───── Records supplied
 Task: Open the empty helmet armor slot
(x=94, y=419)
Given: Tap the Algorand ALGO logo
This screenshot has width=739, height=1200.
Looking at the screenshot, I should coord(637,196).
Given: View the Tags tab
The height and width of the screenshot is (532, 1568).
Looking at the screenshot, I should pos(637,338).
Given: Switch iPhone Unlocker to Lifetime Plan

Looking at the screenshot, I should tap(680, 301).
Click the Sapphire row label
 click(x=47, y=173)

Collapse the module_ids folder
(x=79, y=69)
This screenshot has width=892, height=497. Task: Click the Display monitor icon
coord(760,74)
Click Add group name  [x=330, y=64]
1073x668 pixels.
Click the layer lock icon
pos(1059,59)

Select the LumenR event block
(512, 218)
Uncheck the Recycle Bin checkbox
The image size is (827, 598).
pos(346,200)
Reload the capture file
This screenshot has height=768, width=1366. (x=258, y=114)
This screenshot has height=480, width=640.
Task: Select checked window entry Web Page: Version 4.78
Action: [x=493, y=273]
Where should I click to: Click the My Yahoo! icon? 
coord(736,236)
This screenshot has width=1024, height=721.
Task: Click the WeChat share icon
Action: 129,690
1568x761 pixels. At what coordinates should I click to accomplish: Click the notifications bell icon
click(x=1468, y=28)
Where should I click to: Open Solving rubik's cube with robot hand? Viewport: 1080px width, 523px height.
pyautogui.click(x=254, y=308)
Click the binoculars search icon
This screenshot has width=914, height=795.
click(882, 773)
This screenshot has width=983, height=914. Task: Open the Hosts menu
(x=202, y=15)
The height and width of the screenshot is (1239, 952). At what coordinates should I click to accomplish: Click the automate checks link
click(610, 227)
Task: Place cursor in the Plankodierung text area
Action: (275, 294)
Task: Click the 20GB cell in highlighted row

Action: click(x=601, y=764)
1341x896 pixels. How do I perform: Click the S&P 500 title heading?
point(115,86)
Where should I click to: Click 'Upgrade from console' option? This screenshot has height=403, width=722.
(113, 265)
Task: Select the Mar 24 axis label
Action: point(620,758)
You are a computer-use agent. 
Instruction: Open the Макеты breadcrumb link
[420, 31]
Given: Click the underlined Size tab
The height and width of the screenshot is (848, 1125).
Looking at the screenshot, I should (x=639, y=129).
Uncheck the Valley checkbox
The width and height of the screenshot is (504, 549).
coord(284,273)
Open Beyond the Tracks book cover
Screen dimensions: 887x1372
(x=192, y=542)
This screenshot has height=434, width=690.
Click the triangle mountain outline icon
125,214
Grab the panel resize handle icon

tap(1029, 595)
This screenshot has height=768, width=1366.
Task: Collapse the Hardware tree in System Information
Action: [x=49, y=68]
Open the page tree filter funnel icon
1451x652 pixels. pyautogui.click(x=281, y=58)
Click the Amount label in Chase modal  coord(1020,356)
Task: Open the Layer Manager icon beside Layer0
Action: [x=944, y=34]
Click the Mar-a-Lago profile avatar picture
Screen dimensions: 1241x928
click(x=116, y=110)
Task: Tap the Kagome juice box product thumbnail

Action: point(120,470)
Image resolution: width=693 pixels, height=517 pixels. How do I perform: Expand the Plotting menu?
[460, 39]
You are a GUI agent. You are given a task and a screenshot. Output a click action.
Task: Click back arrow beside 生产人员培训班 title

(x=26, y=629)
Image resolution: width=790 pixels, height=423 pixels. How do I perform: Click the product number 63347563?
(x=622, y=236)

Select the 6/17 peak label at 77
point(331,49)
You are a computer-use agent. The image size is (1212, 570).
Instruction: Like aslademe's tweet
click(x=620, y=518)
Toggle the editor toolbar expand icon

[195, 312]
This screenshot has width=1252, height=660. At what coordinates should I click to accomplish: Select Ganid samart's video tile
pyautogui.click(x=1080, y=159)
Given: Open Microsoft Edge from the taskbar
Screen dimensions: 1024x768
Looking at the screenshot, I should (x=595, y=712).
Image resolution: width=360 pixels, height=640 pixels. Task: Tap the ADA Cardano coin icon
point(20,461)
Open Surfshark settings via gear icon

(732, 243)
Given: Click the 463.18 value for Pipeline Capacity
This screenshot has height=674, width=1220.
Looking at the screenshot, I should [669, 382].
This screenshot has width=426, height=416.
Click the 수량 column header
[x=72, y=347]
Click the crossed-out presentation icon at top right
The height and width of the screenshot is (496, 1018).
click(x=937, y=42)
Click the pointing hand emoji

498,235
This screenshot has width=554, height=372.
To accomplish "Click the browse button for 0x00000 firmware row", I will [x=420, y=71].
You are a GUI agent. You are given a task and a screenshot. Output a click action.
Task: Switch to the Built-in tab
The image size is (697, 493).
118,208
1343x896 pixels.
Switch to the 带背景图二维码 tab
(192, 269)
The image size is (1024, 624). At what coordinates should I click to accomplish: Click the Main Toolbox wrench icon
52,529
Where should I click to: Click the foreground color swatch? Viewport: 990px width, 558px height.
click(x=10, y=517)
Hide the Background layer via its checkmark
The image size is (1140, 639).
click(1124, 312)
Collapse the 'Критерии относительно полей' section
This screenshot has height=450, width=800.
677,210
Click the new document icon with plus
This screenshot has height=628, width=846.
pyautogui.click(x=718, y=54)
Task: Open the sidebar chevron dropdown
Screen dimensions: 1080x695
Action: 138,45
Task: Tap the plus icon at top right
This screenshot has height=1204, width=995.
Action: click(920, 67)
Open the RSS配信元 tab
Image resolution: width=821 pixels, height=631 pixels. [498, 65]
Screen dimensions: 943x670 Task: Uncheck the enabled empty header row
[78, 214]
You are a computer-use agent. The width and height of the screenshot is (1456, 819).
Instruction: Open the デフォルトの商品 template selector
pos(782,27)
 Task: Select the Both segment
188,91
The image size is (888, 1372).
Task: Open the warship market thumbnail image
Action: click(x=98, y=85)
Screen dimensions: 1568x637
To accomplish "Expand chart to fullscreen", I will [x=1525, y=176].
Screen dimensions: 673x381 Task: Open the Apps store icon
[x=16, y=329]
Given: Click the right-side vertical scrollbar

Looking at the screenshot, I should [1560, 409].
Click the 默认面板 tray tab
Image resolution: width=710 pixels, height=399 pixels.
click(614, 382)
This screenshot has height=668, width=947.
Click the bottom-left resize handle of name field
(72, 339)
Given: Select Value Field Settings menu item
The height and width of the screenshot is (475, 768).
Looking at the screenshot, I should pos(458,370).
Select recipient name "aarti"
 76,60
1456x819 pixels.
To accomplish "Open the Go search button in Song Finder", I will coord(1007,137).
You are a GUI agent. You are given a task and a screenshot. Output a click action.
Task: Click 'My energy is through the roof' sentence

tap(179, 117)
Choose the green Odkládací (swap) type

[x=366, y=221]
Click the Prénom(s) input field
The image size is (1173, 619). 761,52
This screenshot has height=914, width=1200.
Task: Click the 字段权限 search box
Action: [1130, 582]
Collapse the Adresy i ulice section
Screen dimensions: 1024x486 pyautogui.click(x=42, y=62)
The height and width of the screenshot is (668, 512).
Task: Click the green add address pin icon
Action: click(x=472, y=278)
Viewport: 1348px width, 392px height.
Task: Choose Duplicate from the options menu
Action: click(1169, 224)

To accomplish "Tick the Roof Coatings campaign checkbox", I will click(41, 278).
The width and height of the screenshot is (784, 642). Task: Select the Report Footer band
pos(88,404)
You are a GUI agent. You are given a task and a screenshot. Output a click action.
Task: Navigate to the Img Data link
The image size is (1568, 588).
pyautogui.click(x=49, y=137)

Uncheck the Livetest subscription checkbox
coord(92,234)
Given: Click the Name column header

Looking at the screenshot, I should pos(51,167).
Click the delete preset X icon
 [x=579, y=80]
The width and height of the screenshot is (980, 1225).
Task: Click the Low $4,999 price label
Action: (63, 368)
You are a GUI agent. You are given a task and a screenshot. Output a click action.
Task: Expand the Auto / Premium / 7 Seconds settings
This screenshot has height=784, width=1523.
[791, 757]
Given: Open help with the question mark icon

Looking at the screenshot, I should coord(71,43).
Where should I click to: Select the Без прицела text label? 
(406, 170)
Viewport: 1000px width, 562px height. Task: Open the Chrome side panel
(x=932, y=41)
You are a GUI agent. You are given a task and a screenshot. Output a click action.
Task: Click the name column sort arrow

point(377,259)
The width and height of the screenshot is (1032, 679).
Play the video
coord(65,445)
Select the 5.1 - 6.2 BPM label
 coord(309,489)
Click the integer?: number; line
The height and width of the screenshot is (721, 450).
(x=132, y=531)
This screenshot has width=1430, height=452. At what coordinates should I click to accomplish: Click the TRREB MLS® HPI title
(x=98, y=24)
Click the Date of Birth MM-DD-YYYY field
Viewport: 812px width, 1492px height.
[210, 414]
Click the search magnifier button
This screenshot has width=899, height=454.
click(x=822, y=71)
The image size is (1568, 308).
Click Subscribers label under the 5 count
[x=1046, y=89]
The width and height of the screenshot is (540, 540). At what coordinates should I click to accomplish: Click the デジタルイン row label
──────────
What needs to be done -
In how many lines of the records does the word "plus" occur? Reply with the number only.

Response area -
2